Hitchcocks zweite Zusammenarbeit mit Jimmy Stewart gilt als einer seiner besten Filme überhaupt. Durch die von Stewart gespielte Hauptfigur zieht Hitchcock den Zuschauer in den Film hinein und lässt ihn an dessen Voyerismus teilhaben. Hitchcock enttarnt seine Zuschauer dadurch als Voyeuristen und zeigt auf, dass das Kino selbst, das Schauen von Filmen, einen gewissen Voyeurismus in sich birgt. Hitchcock reflektiert dadurch nicht nur über das Phänomen Kino und Film an sich, sondern bietet darüber hinaus auch noch einen Klassiker des Suspense-Kinos, der den Zuschauer immer mehr hineinzieht und jede Menge Spannung bis zum finalen Aufeinandertreffen zwischen dem an den Rollstuhl gefesselten Jeff und dem finsteren Nachbarn Thorwald aufbaut.

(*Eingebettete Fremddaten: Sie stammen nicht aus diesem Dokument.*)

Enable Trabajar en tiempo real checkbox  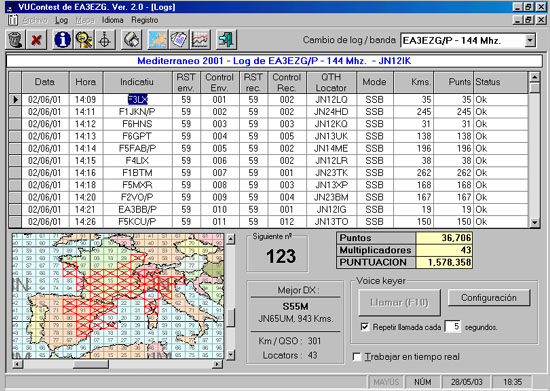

Durch das Set, das extra für Das Fenster zum Hof gebaut wurde und bis dato das größte Filmset überhaupt gewesen war, schuf sich Hitchcock seinen eigenen, perfekten Mikrokosmos, den er steuern und in dem er filmen und die Akteure agieren lassen konnte, wie er wollte. Dieses perfekte Maß an kreativer und technischer Kontrolle half Hitchcock, den Film genau nach seinen Vorstellungen zu planen und zu filmen. Mit dem großen James Stewart hatte er den perfekten Hauptdarsteller für vier seiner größten Filme gefunden, Grace Kelly war darüber hinaus die perfekte Hitchcock-Blondine - wunderschön, verführerisch und zugleich sehr intelligent und selbstbewusst.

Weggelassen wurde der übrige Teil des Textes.